FlipRead

Posted on Jun 28

How I Built a Realistic Page-Flip Engine in the Browser — and Wired It to an AI API

#ai #webdev #showdev #javascript

A solo developer's technical deep-dive into rendering, multi-format document parsing, and AI storybook generation — the full stack behind FlipFlow, a free online flipbook maker.

TL;DR

I built FlipFlow — a web app that converts PDF, PPT, Word, and images into interactive flipbooks with realistic page-turn animations. This post covers the three hardest technical problems I solved along the way:

Page-flip physics in FlipFlow that actually feel real
Multi-format document pipeline (PDF → PPT → DOCX → image → unified page sequence)
AI generation via API to create illustrated flipbooks from a text prompt

If you're building anything involving document rendering, canvas animation, or AI-generated content pipelines, there's something here for you.

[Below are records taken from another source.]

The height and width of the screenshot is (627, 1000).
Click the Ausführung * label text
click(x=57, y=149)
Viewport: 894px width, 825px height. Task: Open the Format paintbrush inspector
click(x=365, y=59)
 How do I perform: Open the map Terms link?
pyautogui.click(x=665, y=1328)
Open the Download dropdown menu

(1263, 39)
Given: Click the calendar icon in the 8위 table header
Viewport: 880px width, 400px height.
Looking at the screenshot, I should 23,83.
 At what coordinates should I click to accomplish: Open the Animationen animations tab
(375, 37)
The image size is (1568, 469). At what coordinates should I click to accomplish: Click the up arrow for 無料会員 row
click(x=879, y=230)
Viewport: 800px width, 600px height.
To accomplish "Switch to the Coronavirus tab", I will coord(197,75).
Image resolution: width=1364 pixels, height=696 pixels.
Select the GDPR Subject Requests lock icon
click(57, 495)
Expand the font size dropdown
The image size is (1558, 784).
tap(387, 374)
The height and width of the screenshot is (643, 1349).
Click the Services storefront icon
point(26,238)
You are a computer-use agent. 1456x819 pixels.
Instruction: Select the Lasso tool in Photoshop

🔗 Live demo: flippingbooks.org/share/d8ca4875-919b-4d4d-ada9-1b08699006e8

The Problem I Was Actually Solving

Every week, millions of people export beautiful documents — product catalogs, brand lookbooks, digital magazines, course materials — as flat PDFs.

PDFs are read-only, static, and dead on arrival as a sharing format.

I wanted to build a free online flipbook maker that could:

Accept any common document format
Render it as a real, page-turning interactive publication
Add an AI layer so users could generate flipbooks without uploading anything

What I didn't expect was how hard the rendering layer would be.

Part 1: Building the Page-Flip Physics Engine

The core interaction — a page that folds, curves, and turns with realistic shadow and perspective — is harder than it looks.

The Math Behind the Curl

A page flip isn't a simple CSS transform. A real page curves as it turns. The visual deformation is a Bézier curve projection applied to a rectangular canvas layer.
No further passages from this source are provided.